*What you should do*: Of all the lines in the records below, copy only those that contain the string "agent".

··· Supplied material

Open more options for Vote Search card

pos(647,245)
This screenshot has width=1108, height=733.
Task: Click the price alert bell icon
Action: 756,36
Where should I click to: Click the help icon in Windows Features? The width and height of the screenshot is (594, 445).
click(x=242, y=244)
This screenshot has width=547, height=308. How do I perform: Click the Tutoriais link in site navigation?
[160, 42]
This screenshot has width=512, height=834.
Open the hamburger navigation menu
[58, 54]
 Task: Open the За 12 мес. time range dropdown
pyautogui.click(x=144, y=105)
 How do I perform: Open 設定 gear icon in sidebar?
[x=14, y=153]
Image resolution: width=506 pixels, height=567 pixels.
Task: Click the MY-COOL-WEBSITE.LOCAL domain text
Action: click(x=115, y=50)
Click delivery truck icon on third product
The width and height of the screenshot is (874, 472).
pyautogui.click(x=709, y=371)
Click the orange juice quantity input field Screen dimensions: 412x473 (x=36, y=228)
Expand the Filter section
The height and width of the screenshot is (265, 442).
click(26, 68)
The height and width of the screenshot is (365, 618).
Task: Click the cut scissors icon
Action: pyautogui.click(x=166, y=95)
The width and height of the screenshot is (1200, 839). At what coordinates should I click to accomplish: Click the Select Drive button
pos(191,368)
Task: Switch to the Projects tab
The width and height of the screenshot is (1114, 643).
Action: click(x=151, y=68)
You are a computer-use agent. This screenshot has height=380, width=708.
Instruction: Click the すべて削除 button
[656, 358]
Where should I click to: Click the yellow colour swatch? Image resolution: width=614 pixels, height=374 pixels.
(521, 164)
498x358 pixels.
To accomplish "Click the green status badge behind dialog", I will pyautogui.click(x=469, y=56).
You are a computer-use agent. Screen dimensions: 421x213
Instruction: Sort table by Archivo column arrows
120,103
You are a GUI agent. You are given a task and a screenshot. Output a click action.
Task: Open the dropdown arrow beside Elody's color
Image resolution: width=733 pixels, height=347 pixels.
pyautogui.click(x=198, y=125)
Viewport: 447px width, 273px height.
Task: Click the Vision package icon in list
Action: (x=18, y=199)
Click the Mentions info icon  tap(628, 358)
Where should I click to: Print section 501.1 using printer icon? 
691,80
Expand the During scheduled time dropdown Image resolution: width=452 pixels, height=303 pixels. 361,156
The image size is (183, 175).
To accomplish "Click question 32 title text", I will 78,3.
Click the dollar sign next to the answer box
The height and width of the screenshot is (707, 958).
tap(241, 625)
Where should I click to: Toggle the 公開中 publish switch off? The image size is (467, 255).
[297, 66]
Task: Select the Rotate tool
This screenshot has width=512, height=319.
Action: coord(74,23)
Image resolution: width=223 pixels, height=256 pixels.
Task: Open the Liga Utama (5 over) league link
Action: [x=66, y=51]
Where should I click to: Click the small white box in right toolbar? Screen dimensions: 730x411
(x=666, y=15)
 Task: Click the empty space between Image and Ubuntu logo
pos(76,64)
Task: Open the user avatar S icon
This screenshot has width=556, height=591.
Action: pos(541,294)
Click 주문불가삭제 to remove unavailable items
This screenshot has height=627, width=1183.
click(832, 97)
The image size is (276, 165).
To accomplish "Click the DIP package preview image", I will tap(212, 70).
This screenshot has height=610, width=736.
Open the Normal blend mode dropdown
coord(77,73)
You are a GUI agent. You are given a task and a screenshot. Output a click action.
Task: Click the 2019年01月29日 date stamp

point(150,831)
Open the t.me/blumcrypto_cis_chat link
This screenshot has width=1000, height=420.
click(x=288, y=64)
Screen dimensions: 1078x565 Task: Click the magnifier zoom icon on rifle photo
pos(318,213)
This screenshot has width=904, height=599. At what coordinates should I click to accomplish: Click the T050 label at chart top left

······

*Finished exercise*:
You are a computer-use agent. This screenshot has height=380, width=708.
You are a computer-use agent. Screen dimensions: 421x213
You are a GUI agent. You are given a task and a screenshot. Output a click action.
You are a GUI agent. You are given a task and a screenshot. Output a click action.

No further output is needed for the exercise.